Não havia formas nem flores, apenas o desejo de honrar o Corpo de Cristo com aquilo que tinha: o verde ofertado pela terra e a ternura do gesto. A cidade já conhecia a prática de cobrir as ruas com folhas de mangueira para a procissão, mas foi ali, diante da capelinha, que essa prática que une arte, fé e tradição começou.
Aquela ação singela germinaria nos anos seguintes em uma explosão de cores, formas e devoção que transformariam a Festa de Corpus Christi de Castelo em uma das maiores do mundo. Pouco tempo depois os tapetes começaram a tomar formas mais elaboradas — folhas organizadas em desenhos, flores colhidas no campo, terras de tons diversos. Mas o que verdadeiramente transformou o sonho em arte foi uma imagem vinda de longe.
Tetê Travaglia, uma das jovens voluntárias que fazia parte do grupo das Luísas de Marilac — meninas e mulheres que viviam a caridade sob a orientação firme e afetuosa da Irmã Vicência — esteve no Rio de Janeiro e trouxe uma publicação e muito entusiasmo.
Tetê viu a capa da lendária Revista O Cruzeiro e deparou-se com a foto de lindos tapetes de Corpus Christi de Matão, cidade do interior de São Paulo. Ficou encantada. No retorno a Castelo chegou não apenas com uma imagem, mas uma semente, uma centelha, do que viria a ser a Festa de Corpus Christi de Castelo, que está entre os 10 maiores eventos religiosos do Brasil.
A tradição que fez história
Nas mãos das Luísas e dos fieis castelenses, essa centelha virou chama, essa semente deu lindos frutos e a ideia de produzir tapetes mais elaborados foi adotada. Quem conta essa história suspirando de saudades é a professora Cecília Perim, uma das Luísas de Marilac, que revela detalhes do início dessa tradição sexagenária.
“Tudo começou muito pequeno, na frente da capelinha. Depois a Irmã Vicência foi estendendo o trajeto, até alcançar o que é hoje. Era uma emoção muito grande.
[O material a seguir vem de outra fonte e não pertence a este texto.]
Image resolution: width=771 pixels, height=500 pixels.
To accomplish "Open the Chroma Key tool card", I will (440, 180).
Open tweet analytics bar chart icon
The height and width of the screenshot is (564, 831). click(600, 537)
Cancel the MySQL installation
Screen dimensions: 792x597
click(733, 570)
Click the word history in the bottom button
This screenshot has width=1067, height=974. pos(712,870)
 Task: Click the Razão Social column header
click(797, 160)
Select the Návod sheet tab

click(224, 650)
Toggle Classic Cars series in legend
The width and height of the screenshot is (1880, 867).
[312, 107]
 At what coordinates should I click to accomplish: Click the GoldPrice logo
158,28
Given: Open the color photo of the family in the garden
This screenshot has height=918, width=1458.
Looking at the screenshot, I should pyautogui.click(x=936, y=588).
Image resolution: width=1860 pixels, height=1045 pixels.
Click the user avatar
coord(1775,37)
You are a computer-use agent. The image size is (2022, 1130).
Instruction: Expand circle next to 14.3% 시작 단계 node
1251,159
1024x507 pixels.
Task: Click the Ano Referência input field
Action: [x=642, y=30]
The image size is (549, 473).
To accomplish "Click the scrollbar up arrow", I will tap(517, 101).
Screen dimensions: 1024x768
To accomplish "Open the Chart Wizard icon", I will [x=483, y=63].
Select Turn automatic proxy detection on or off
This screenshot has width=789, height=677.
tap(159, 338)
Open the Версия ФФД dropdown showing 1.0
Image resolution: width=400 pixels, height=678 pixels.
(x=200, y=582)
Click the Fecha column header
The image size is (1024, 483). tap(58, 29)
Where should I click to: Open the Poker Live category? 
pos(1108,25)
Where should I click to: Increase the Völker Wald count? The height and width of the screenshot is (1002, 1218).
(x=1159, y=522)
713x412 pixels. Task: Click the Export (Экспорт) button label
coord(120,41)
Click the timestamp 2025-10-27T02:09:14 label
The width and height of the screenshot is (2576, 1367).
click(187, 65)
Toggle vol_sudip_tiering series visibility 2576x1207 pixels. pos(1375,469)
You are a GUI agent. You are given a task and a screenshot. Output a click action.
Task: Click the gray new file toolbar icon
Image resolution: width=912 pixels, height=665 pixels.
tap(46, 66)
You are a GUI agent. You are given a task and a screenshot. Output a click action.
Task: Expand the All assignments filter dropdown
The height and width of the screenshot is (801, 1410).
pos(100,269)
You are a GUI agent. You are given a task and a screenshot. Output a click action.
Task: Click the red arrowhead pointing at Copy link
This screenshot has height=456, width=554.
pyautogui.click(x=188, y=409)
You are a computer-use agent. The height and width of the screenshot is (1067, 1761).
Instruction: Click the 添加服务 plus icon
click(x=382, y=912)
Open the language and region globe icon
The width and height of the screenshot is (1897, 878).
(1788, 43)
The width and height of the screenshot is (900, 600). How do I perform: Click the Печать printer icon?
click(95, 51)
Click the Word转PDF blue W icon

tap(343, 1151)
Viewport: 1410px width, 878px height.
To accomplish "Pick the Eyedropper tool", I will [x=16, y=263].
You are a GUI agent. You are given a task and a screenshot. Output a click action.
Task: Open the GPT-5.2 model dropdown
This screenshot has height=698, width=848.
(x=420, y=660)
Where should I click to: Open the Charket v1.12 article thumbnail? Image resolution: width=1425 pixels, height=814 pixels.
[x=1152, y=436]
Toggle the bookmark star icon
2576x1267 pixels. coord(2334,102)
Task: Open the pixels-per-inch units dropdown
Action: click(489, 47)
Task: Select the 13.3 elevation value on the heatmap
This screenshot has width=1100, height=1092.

Cada um ficava responsável por enfeitar a frente da sua casa e nós íamos para o interior buscar cravo de defunto, crista de galo e o cipreste, que tinham cheiros muito agradáveis”, relembra saudosa.
Cecília conta que para fazer as formas após a decisão de seguir o modelo mostrado na capa da revista, o ferreiro Tonico Santolin e outros profissionais castelenses criaram moldes de madeira muito simples, geométricos, sem detalhes, para dar contornos ao sonho coletivo de fazer uma festa mais bonita.
Flores eram colhidas nos quintais e nas propriedades de amigos e familiares no interior, pedras eram quebradas com martelos e marretas e os voluntários que tinham parentes em outros municípios pediam que enviassem flores para oferecer tapetes multicoloridos ao visitantes e moradores. A partir daí as ruas se tornaram telas, e os fiéis — artistas.